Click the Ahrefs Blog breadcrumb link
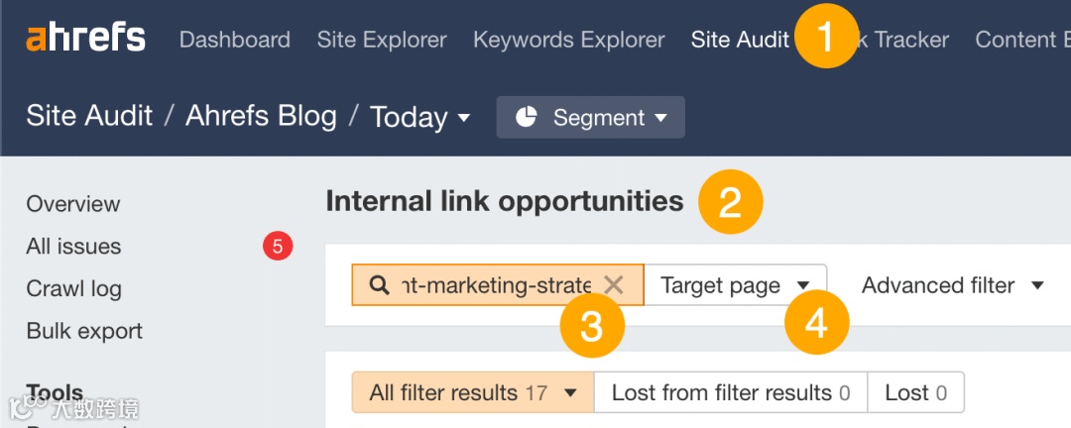The width and height of the screenshot is (1071, 428). coord(262,116)
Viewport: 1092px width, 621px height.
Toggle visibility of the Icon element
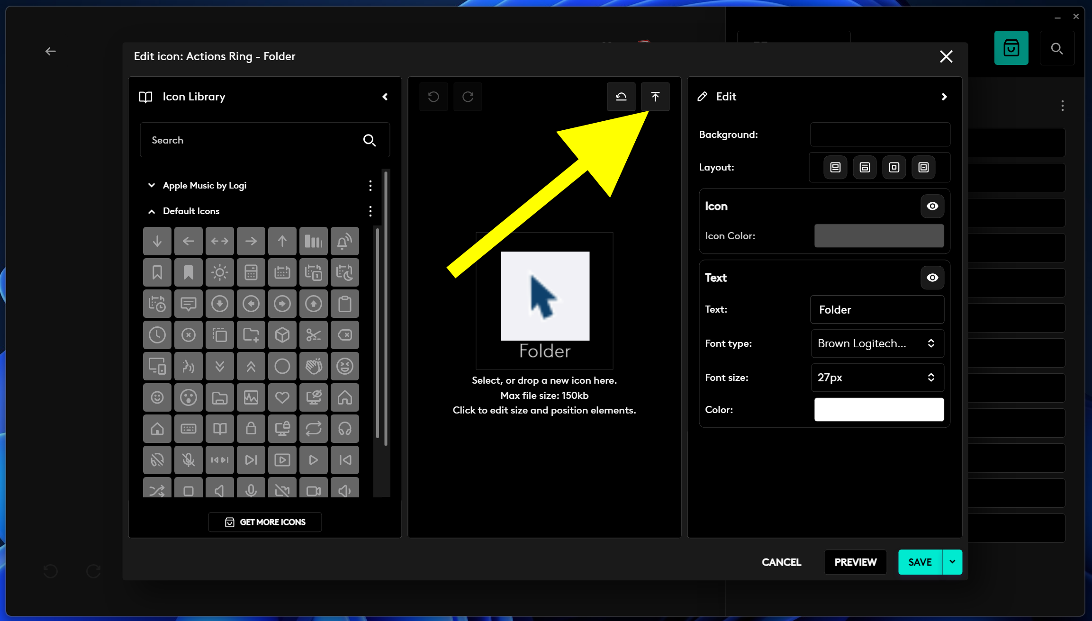coord(931,206)
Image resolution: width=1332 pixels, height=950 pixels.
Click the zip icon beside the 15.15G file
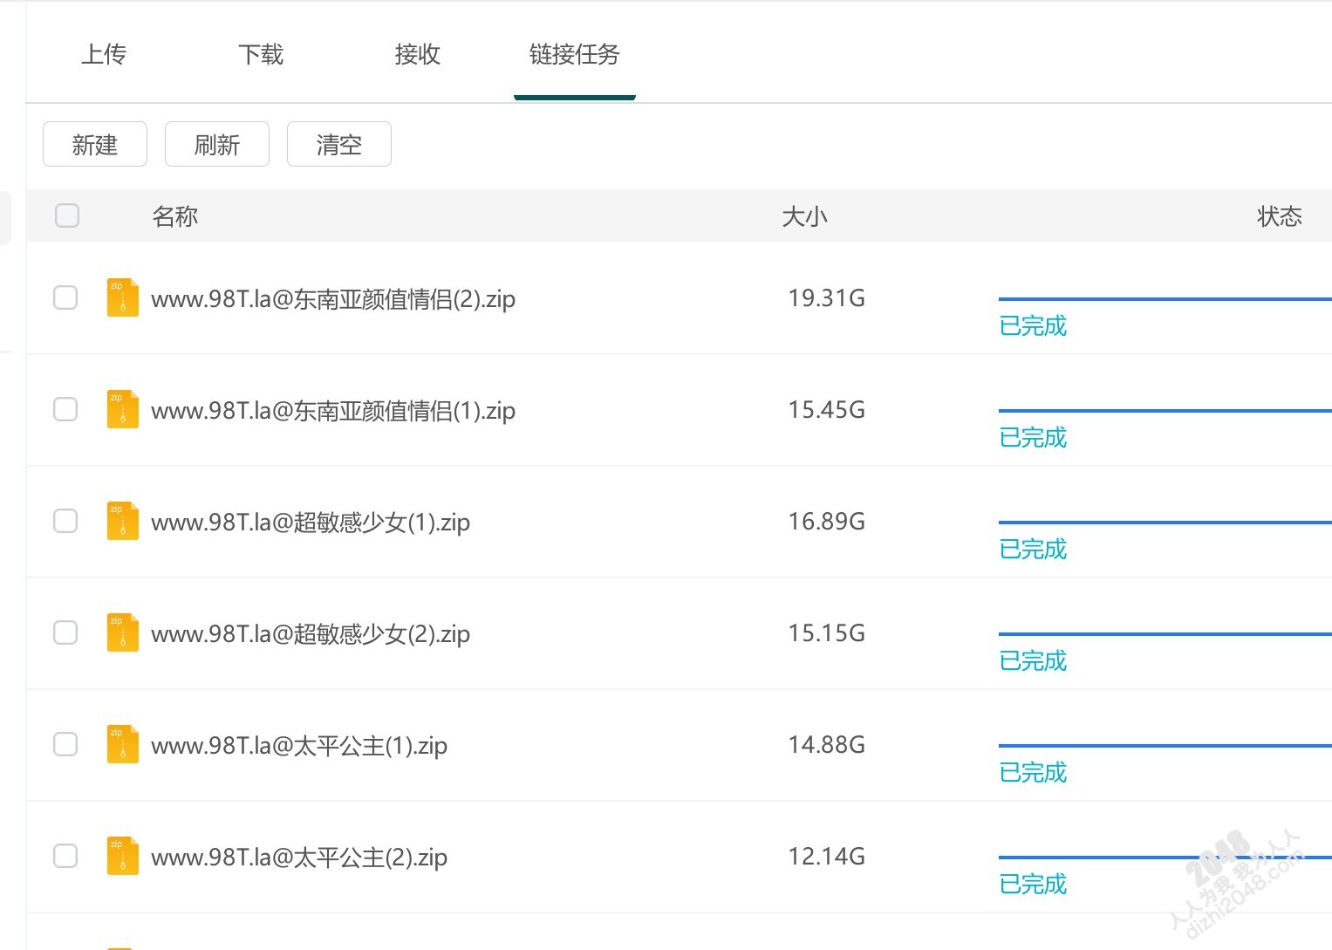(x=122, y=632)
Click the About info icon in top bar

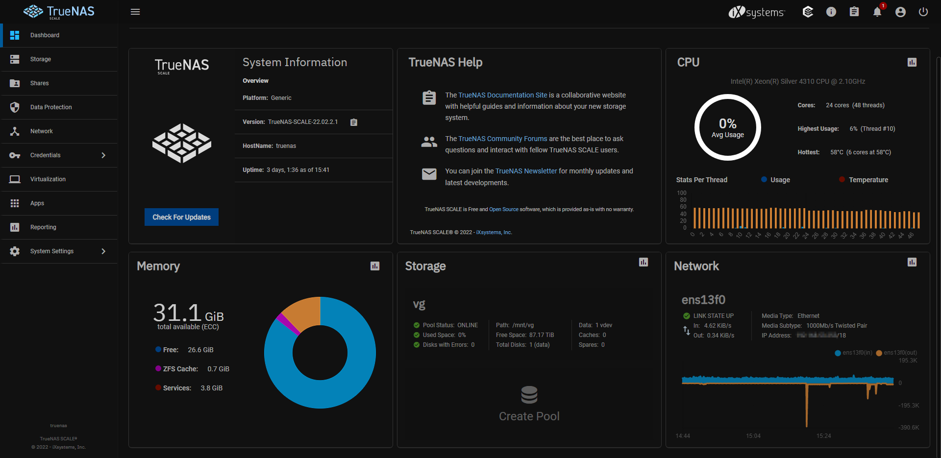pos(831,12)
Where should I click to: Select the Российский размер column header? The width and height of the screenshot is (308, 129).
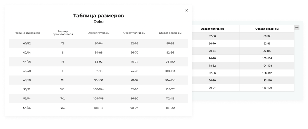pyautogui.click(x=27, y=33)
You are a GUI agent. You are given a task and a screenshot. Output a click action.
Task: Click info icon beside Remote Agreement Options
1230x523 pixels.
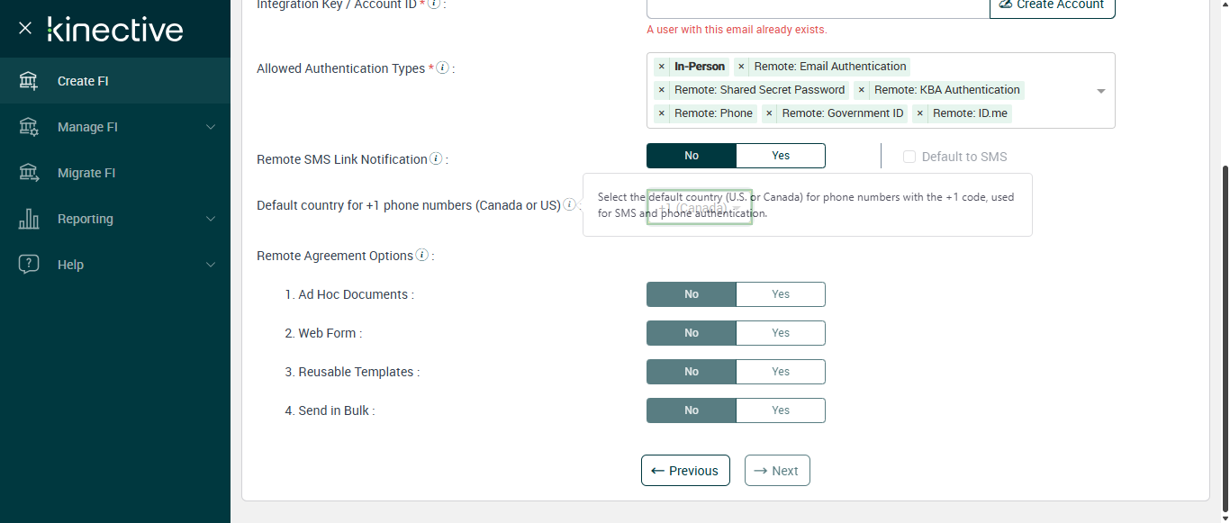tap(421, 256)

☆ ☆ ☆ ☆

**DESCRIPTION OF THE TASK:** Return the text of all six items above word for word, leaving out the pictures.

**FULL OUTPUT:**
Click the Ahrefs Blog breadcrumb link
The width and height of the screenshot is (1071, 428). coord(262,116)
Viewport: 1092px width, 621px height.
Toggle visibility of the Icon element
coord(931,206)
Image resolution: width=1332 pixels, height=950 pixels.
Click the zip icon beside the 15.15G file
(x=122, y=632)
Click the About info icon in top bar

pos(831,12)
Where should I click to: Select the Российский размер column header? The width and height of the screenshot is (308, 129).
pyautogui.click(x=27, y=33)
You are a GUI agent. You are given a task and a screenshot. Output a click action.
Task: Click info icon beside Remote Agreement Options
1230x523 pixels.
tap(421, 256)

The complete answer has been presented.